(Jefferson City) – Fall arrived literally this month, as small-business optimism dropped from 93.9 to 91.6, largely due to a precipitous decline in hiring plans and expectations for future small-business conditions.
Of the 10 index components, seven turned negative, falling a total of 27 percentage points.
The study was done by the National Federation of Independent Business.
The stalemate in early October over funding the government as well as the failed “launch” of the Obamacare website left 68 percent of owners feeling that the current period is a bad time to expand; 37 percent of those owners identified the political climate in Washington as the culprit – a record high level.
NFIB Chief Economist Bill Dunkelberg said Washington paralysis is never good news for the economy, and it was no surprise that while politicians were arguing over whether or not the government should remain fully operational, small-business optimism measures deteriorated.
Job creation was up in October. NFIB owners increased employment by an average of 0.11 workers per firm in October after September’s decline. Twenty-one percent of all owners reported job openings they could not fill in the current period (up 1 point), and 15 percent reported using temporary workers, up 1 point from September. Most of the jobs “created” will likely be dominated by part-time workers as owners hedge their hiring while they try to fathom the health care law regulations and penalties.

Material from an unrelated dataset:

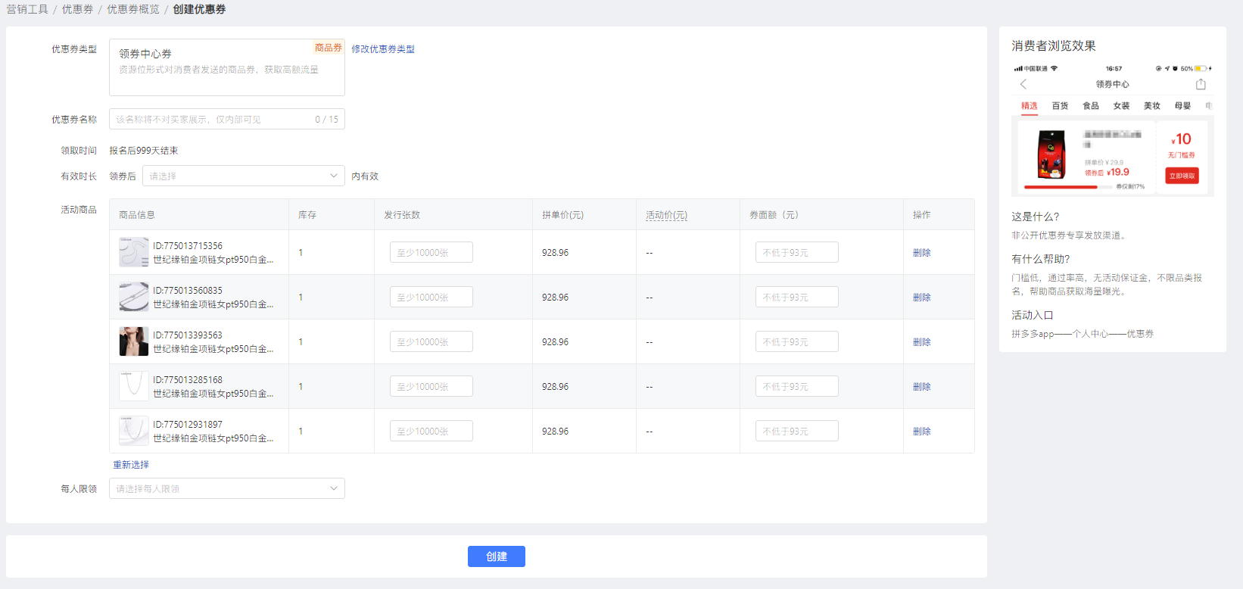Expand the 每人限领 dropdown

[226, 488]
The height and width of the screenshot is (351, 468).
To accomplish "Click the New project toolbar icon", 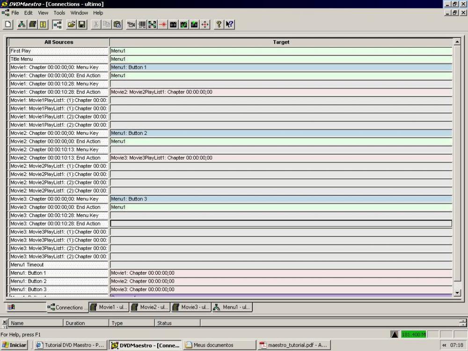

Earnings trends did not improve in October, remaining at a negative 23 percent. Two percent of owners reported reduced worker compensation and 18 percent reported raising compensation, yielding a net 16 percent reporting higher worker compensation (down 1 point). A net 10 percent plan to raise compensation in the coming months, down 3 points. Overall, the compensation picture remained at the better end of experience in this recovery, but historically weak for periods of economic growth and recovery.
Credit continues to be a non-issue for small employers, 6 percent of whom say that all their credit needs were not met in October, unchanged from the previous month. Twenty-eight (28) percent of owners surveyed reported all credit needs met, and 53 percent explicitly said they did not want a loan.

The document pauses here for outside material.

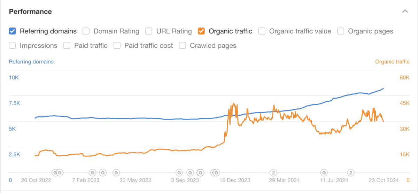Screen dimensions: 418x193
Task: Turn on the Impressions checkbox
Action: 13,46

Only 6 percent of owners characterized the current period as a good time to expand, which was down 2 points from September. The net percent of owners expecting better business conditions in six months was a net negative 17 percent, 7 points worse than September and 15 points worse than August.

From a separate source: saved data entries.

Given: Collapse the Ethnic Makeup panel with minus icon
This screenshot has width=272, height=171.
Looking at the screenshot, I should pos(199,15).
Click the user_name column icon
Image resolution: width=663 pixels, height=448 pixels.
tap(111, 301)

The pace of inventory reduction continued in September, with a net negative 6 percent of all owners reporting growth in inventories, up 1 point from September. For all firms, a net negative 5 percent (a 5 point drop) reported stocks too low, the lowest reading since 2011.
Fourteen percent of the NFIB owners surveyed reported reducing their average selling prices in the past three months (unchanged), and 16 percent reported price increases (up 2 points). The net percent of owners raising average selling prices was 5 percent, up 4 points. As for prospective price increases, a net 18 percent plan price hikes, down 1 point. Twenty percent plan on raising average prices in the next few months (unchanged), and 3 percent plan reductions (up 1 point).
The Tuesday report is based on the responses of 1,940 randomly sampled small businesses in NFIB’s membership, surveyed throughout the month of October.